Distillation builds up the memory layers from raw session logs. Currently manual — trigger via the ⚙ panel:

Button What it does
short Rolls recent session log files → MEMORY_SHORT.md (fast, no LLM)
mid LLM summarizes MEMORY_SHORT.mdMEMORY_MID.md
long LLM integrates MEMORY_MID.mdMEMORY_LONG.md
all Runs short → mid → long in sequence

Recommended workflow:

  • Run short after any productive session to capture it.
  • Run mid weekly to distil short → mid.
  • Run long monthly to absorb mid into permanent memory.

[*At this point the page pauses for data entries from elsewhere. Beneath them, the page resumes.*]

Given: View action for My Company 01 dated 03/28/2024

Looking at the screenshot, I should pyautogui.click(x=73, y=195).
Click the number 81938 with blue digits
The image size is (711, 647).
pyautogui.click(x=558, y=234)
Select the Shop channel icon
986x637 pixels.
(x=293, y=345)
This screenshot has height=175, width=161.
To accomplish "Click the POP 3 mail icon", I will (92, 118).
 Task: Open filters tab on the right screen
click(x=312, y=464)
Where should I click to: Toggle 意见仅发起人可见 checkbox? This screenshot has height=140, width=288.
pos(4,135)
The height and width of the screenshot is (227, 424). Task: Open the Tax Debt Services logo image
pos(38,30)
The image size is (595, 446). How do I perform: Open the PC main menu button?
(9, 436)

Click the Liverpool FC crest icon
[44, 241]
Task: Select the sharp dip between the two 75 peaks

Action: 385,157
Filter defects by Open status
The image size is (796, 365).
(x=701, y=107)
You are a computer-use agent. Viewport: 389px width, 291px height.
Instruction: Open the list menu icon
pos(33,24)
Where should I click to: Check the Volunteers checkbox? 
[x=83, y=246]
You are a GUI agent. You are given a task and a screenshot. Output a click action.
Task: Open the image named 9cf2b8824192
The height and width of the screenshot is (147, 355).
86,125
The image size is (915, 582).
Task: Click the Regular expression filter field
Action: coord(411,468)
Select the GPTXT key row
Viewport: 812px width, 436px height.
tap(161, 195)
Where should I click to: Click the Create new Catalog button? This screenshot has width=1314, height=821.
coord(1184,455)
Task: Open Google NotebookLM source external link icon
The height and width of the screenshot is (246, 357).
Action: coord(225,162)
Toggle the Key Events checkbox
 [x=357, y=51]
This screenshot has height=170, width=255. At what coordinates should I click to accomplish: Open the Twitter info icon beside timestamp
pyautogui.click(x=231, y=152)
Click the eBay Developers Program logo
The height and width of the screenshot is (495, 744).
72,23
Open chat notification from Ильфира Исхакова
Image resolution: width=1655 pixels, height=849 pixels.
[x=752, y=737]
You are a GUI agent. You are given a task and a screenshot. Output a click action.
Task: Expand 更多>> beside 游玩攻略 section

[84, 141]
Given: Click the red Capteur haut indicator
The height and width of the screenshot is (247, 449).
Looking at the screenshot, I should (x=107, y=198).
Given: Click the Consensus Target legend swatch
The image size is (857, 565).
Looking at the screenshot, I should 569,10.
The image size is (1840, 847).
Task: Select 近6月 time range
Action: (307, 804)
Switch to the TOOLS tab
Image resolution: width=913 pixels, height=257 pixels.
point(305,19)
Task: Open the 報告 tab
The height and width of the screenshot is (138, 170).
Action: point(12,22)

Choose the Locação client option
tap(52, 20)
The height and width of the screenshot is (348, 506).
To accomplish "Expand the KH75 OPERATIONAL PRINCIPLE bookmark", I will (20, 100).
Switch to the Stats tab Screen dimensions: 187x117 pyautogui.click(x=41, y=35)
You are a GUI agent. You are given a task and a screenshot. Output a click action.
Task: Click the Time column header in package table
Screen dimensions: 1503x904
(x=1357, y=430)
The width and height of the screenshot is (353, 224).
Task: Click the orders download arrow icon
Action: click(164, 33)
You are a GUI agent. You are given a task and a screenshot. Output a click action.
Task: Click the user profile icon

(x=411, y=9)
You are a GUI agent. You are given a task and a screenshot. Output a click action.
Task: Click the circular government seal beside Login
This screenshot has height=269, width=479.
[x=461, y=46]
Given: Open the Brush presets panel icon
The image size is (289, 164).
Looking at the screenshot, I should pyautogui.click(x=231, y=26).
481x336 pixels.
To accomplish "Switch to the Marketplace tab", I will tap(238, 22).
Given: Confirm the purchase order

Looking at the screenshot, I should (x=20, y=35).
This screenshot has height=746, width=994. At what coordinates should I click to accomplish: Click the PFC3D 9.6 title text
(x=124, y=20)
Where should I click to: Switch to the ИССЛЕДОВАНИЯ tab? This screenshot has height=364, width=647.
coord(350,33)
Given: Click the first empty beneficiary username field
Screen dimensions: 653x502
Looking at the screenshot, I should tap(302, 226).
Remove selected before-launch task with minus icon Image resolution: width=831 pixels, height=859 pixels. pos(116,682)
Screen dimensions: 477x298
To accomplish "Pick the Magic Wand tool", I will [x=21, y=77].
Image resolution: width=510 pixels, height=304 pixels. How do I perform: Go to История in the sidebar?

Token budgets for each layer are set in .env (MEMORY_BUDGET_LONG, MEMORY_BUDGET_MID, MEMORY_BUDGET_SHORT).


Keyboard Shortcuts

Keys Action
Ctrl+Enter Send message (default mode)
Enter Send (when in Enter mode)
Shift+Enter New line in message input
Ctrl+Enter Save inline message edit
Esc Cancel inline edit
Ctrl+S Save file (Files modal)
Esc Close any open modal

API Reference

For direct access or scripting:

Method Endpoint Description
POST /chat Send a message — returns SSE stream
GET /backend Get current primary/fallback backends
POST /backend Set primary backend ({"primary": "claude"})
GET /sessions List all sessions
GET /history/{id} Get session message history
PUT /history/{id} Replace full session history
GET /events SSE stream for real-time Talk activity
POST /note Inject a context note into a session
GET /files List identity files
GET /files/{name} Read a file
PUT /files/{name} Write a file
POST /distill/short Aggregate session logs → MEMORY_SHORT
POST /distill/mid Summarize short → MEMORY_MID (LLM)
POST /distill/long Integrate mid → MEMORY_LONG (LLM)
POST /distill/all Run all three distillation steps
GET /distill/status Show scheduler status and next run times
GET /health Health check — returns {"status": "ok"}

Chat request body (POST /chat):

{
  "message": "string",
  "session_id": "string | null",
  "tier": 1,
  "model": "claude | gemini | null",
  "include_long": true,
  "include_mid": true,
  "include_short": true
}

In Progress / Planned

  • Auto memory distillation (long) — short and mid run automatically; long-term integration is off by default (set AUTO_DISTILL_LONG=true in .env to enable)
  • Ollama local model backend — direct Ollama API support (no CLI wrapper)
  • OAuth token auto-refresh notifications — alert when Claude CLI token is near expiry
  • Multi-user support — per-user identity/memory files; currently single-user (Scott)

Cortex is Scott's personal AI orchestration system. Inara is its primary resident agent. Built on FastAPI + Claude CLI + Gemini CLI. Named after Firefly.